Em qualquer Estado de Direito Democrático, a polícia é chamada a proteger simultaneamente dois valores igualmente essenciais: por um lado, garantir o exercício das liberdades de reunião, manifestação e participação política; por outro, preservar a ordem pública, proteger a vida e a integridade física das pessoas, salvaguardar o património público e privado e assegurar o regular funcionamento das instituições. A gestão das manifestações e das situações de elevada tensão social constitui, por isso, um dos maiores desafios da actividade policial. Exige profissionalismo, preparação técnica, capacidade de mediação e uma actuação permanentemente orientada pelos princípios de legalidade, da necessidade, da proporcionalidade, da imparcialidade e da responsabilidade em conformidade com a Constituição, a Lei e os padrões internacionais de direitos humanos. É precisamente neste domínio que a justiça transicional assume especial importância ao incentivar reformas institucionais que reforcem a profissionalização das instituições públicas, a transparência, a prestação de contas e, sobretudo, a confiança entre os cidadãos e o Estado”. Porém, a conferência deve olhar também para o futuro, considera o ministro da Justiça.

Mateus Saize entende que não é propósito único deste encontro julgar os acontecimentos do passado. Defende que, a partir das experiências passadas, é preciso desenhar o caminho para a justiça propriamente dita.

“A justiça transicional não se limita a analisar acontecimentos do passado, constitui um instrumento de construção do futuro orientado para a promoção da verdade, da reconciliação, da responsabilização, da reparação das vítimas e da criação de garantias que previnam a repetição de situações de violência e de conflito.
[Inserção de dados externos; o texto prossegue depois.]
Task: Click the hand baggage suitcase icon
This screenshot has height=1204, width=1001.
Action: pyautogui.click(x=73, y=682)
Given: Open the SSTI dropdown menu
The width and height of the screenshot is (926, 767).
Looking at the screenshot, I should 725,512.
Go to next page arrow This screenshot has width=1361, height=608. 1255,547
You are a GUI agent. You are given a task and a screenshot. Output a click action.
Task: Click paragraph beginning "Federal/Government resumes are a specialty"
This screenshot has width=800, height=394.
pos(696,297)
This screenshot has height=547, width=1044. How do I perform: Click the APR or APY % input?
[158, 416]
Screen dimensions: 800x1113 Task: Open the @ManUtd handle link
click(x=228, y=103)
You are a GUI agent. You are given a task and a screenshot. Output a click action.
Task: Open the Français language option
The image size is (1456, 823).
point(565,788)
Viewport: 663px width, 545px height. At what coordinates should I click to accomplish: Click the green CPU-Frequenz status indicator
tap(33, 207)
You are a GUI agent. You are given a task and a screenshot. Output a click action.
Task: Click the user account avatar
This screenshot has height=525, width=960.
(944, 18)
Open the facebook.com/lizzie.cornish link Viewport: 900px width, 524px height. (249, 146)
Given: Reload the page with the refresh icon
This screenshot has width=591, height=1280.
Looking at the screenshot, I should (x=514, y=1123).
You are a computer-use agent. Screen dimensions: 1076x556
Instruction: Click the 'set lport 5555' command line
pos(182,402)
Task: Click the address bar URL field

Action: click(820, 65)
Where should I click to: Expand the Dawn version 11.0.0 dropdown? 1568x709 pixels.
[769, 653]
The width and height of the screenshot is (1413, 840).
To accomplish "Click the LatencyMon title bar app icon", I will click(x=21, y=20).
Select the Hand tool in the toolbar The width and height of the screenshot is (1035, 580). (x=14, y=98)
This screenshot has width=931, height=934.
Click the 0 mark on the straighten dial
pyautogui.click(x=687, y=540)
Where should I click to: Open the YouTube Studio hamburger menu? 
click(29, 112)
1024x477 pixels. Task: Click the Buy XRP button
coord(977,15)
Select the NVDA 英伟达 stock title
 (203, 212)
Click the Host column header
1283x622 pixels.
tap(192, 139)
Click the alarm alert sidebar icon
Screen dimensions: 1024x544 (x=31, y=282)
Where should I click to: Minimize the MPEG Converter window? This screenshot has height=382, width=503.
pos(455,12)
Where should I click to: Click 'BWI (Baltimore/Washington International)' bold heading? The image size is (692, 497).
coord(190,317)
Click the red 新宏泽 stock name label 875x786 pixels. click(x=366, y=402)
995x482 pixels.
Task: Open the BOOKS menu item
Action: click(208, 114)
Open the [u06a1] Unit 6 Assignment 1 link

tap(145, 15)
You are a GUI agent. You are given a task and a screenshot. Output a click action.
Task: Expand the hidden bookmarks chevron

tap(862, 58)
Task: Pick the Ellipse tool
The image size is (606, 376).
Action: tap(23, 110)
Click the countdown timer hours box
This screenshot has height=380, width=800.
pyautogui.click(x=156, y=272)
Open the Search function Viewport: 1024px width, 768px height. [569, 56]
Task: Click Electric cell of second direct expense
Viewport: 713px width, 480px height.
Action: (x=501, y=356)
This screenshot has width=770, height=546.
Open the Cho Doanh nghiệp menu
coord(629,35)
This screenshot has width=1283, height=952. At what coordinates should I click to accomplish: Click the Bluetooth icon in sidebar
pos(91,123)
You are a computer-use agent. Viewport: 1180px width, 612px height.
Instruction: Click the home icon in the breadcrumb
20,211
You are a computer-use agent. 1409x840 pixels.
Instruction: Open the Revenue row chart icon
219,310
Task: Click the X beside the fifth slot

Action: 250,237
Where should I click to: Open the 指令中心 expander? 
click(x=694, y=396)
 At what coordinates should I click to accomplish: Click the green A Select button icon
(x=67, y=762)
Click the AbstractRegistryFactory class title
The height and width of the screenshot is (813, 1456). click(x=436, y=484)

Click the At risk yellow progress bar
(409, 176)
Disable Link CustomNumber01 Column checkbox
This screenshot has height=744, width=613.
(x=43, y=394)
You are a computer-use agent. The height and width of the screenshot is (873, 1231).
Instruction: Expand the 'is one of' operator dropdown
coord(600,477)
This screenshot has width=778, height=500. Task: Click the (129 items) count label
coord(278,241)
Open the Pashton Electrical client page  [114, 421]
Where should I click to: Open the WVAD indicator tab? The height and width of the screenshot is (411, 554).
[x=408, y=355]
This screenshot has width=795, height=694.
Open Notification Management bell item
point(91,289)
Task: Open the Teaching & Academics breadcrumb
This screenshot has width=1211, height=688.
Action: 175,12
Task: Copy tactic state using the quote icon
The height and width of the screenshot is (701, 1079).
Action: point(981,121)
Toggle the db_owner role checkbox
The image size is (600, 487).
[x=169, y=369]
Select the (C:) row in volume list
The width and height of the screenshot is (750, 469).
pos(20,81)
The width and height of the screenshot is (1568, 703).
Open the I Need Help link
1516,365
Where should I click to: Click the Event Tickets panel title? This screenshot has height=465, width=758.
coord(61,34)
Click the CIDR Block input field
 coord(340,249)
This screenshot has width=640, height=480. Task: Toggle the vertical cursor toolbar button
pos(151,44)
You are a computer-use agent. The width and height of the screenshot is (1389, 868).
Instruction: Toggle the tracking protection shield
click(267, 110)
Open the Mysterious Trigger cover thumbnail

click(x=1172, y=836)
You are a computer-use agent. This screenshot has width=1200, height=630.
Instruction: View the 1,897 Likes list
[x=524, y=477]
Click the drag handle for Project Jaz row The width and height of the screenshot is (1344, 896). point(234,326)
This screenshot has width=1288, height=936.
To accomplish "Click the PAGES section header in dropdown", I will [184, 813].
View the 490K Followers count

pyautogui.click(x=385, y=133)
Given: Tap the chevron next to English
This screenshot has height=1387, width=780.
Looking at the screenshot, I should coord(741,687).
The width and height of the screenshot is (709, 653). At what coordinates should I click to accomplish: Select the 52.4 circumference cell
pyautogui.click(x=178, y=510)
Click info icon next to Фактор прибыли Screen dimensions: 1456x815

O seu verdadeiro objectivo consiste em fortalecer as instituições democráticas, promover a confiança dos cidadãos e consolidar uma cultura de respeito pelos direitos humanos, pela legalidade e pelo diálogo”, disse, acrescentando que a ocasião é para a criação de condições para que as futuras gerações possam viver num país mais unido, justo e inclusivo. 

 Por seu turno, o Ministério Público, representado pela  vice-procuradora-geral da República, Irene da Oração Uthui, só com justiça real é que se pode desenvolver a confiança no sector.

“Sempre que ocorram factos susceptíveis de constituir infracções criminais, compete ao Ministério Público promover a respectiva investigação e exercer a acção penal quando estejam reunidos os pressupostos legais. Da mesma forma, quaisquer alegações de violações de direitos humanos, incluindo aquelas eventualmente imputáveis a agentes do Estado, devem ser objecto de investigação independente, imparcial e rigorosa,  porque ninguém está acima da lei, e a responsabilização constitui um dos pilares da confiança dos cidadãos nas instituições”.

A conferência de um dia subordina-se ao tema “Reconstruindo a Confiança e Fortalecendo a Democracia”.